La muerte tomó este domingo el nombre de Stephen Paddock. Lo hizo alojada en una habitación de 125 dólares, cama kingsize y un enorme espejo de baño. En ese punto algo hortera del universo, Paddock dejó de ser el contable jubilado que vivía sus días con el frenesí propio de Las Vegas y se erigió en el autor de la mayor matanza con arma de fuego de la historia de Estados Unidos: 59 muertos, 527 heridos y una nación conmocionada. “Un acto de maldad pura”, como dijo el presidente, Donald Trump, publica El País.
Por J.M.AHRENS
Washington 3 OCT 2017
¿Qué le ocurrió? De momento, nadie lo sabe con precisión. La reivindicación del ISIS ha sido rechazada por el FBI. Y los antecedentes conocidos hasta ahora tampoco confirman ninguna pulsión asesina. Vivía con su compañera en una pacífica urbanización para mayores de 55 años, su hermano le consideraba un multimillonario retirado y el único punto inquietante de su biografía era su padre: un peligroso y huidizo ladrón de bancos que llegó a figurar en los años sesenta en la lista de los 10 más buscados del FBI. Pero esta sombra del pasado no alcanzaba en apariencia al presente. Ni en las fichas policiales de Las Vegas ni del pueblo donde vivía, Mesquite (18.000 habitantes), se ha descubierto nada más sospechoso que alguna infracción de tráfico.
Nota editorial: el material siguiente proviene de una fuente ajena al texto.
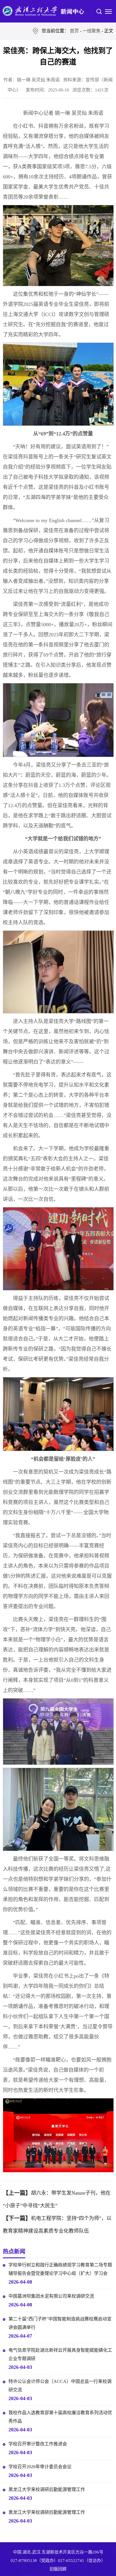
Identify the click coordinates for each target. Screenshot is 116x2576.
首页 (74, 30)
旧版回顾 (58, 2569)
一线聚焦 (91, 30)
Por el contrario, sus hábitos revelan pautas muy comunes entre quienes buscan pasar sus últimos años en Nevada.
Antiguo empleado del gigante armamentístico Lockheed Martin, a sus 64 años acudía con frecuencia a los casinos a jugar al póquer, disfrutaba de los conciertos de música country y entre sus pasiones figuraba volar y cazar. Tenía a su nombre dos aviones, una licencia de piloto y otra de caza mayor en Alaska. “Era normal. Hablaba ocasionalmente con conmigo y a mamá le regaló un andador hace poco”, señaló su hermano a los medios estadounidenses.
Tampoco las autoridades ofrecieron más claves. Quien más lejos llegó fue el sheriff del condado, Joe Lombardo, quien le calificó de “psicópata” y le equiparó a un “lobo solitario”. Un ente desconectado del mundo criminal y terrorista que actuaba siguiendo sus propios impulsos. Pero esta hipótesis, aunque tranquilizadora en un país obsesionado con una posible matanza terrorista, no da explicación de su estallido. De ese ataque premeditado que buscó un blanco tan fácil como un concierto de música country.
La reconstrucción policial muestra que Paddock llegó el jueves al gigantesco Hotel Mandalay Bay. En su habitación, estratégicamente situada en el piso 32, acumuló 19 rifles. Dos con mira telescópica. Listos para matar.
Con calma, esperó hasta el domingo por la noche. Llegado el momento, quebró los cristales de dos ventanas, situó los trípodes y apretó el gatillo. Eran las 22.08. Su objetivo estaba a sus pies. Masivo e indefenso. Unas 22.000 personas concentradas en un concierto del cantante de country Jason Aldean, dentro del Route 91 Harvest Festival, que se celebraba junto al hotel. Durante 30 segundos, los disparos se confundieron con la música. Luego solo quedó el traqueteo convulso, sordo, casi infinito de las armas de Paddock sembrando la muerte.
“Era una pesadilla de guerra, no entendíamos quién disparaba ni desde dónde, pero sabíamos que nos querían matar”, contaba ayer un superviviente a la televisión. El horror duró unos siete minutos. Puede que incluso diez.
Aunque la intervención policial fue fulminante, fracasó en su intento de atrapar a Paddock con vida. En contra de las primeras versiones, el asesino no cayó en su habitación a manos de los SWAT, cuerpos policiales de intervención rápida, sino que se suicidó con sus propias armas.
De este final se sabe poco. Igual que de su vida. La implicación de su compañera, que en un principio fue considerada sospechosa, se ha diluido conforme pasan las horas. Y de los registros de su domicilio en Mesquite, a 130 kilómetros de Las Vegas, ha trascendido el hallazgo de 18 armas, munición y posible material para explosivos. El móvil, de momento, sigue siendo esquivo. Pese a ello la policía no teme ningún nuevo ataque. De algo está segura. Paddock era el principio y el fin del terror.